Stored records

++++++++++

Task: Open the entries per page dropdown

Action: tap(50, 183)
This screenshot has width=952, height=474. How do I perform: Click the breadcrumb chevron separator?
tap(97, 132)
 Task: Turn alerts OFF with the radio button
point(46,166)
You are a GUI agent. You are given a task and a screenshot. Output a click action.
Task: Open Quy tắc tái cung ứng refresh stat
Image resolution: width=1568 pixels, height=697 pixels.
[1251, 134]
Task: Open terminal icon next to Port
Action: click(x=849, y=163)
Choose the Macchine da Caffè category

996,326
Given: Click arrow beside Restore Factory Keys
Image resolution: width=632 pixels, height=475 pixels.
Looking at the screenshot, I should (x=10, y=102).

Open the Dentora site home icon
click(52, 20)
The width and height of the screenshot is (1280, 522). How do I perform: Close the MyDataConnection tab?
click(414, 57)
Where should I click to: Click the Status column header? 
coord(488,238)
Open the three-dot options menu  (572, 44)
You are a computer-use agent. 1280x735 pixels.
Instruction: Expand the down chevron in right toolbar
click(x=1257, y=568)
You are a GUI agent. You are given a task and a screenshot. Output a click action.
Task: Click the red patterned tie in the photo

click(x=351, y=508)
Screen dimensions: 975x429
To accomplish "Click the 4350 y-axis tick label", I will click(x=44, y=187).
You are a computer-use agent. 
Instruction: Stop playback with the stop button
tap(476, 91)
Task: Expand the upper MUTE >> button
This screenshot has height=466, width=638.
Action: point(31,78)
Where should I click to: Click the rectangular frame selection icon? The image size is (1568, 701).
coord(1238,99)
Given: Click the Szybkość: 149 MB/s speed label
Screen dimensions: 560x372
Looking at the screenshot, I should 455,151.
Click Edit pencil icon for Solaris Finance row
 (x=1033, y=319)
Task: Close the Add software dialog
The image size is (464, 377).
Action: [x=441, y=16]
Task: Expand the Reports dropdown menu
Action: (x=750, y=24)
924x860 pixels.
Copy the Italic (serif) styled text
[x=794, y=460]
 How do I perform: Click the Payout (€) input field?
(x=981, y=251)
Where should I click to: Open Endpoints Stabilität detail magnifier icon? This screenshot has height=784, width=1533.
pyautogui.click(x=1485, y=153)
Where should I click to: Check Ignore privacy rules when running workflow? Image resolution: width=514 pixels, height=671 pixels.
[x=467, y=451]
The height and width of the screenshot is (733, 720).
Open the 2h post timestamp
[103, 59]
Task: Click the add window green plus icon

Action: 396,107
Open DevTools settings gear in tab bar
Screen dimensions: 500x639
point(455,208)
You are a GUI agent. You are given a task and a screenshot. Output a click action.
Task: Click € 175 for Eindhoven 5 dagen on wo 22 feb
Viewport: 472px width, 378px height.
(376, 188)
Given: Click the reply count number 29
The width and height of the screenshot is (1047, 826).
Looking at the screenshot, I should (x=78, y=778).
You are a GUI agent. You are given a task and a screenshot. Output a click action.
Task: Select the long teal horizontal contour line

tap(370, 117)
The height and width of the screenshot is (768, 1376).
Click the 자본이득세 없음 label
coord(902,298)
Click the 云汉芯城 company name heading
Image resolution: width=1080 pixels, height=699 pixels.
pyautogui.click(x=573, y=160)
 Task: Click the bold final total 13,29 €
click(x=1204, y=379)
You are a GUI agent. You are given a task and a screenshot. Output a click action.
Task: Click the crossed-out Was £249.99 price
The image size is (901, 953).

++++++++++

**WHAT IS EXPECTED**
Take the line with "Where should I click to: Check" and all lines after it through the end of the records, and write them out exactly; include nothing else.

**RESULT OF THIS EXERCISE**
Where should I click to: Check Ignore privacy rules when running workflow? Image resolution: width=514 pixels, height=671 pixels.
[x=467, y=451]
The height and width of the screenshot is (733, 720).
Open the 2h post timestamp
[103, 59]
Task: Click the add window green plus icon

Action: 396,107
Open DevTools settings gear in tab bar
Screen dimensions: 500x639
point(455,208)
You are a GUI agent. You are given a task and a screenshot. Output a click action.
Task: Click € 175 for Eindhoven 5 dagen on wo 22 feb
Viewport: 472px width, 378px height.
(376, 188)
Given: Click the reply count number 29
The width and height of the screenshot is (1047, 826).
Looking at the screenshot, I should (x=78, y=778).
You are a GUI agent. You are given a task and a screenshot. Output a click action.
Task: Select the long teal horizontal contour line

tap(370, 117)
The height and width of the screenshot is (768, 1376).
Click the 자본이득세 없음 label
coord(902,298)
Click the 云汉芯城 company name heading
Image resolution: width=1080 pixels, height=699 pixels.
pyautogui.click(x=573, y=160)
 Task: Click the bold final total 13,29 €
click(x=1204, y=379)
You are a GUI agent. You are given a task and a screenshot. Output a click action.
Task: Click the crossed-out Was £249.99 price
The image size is (901, 953).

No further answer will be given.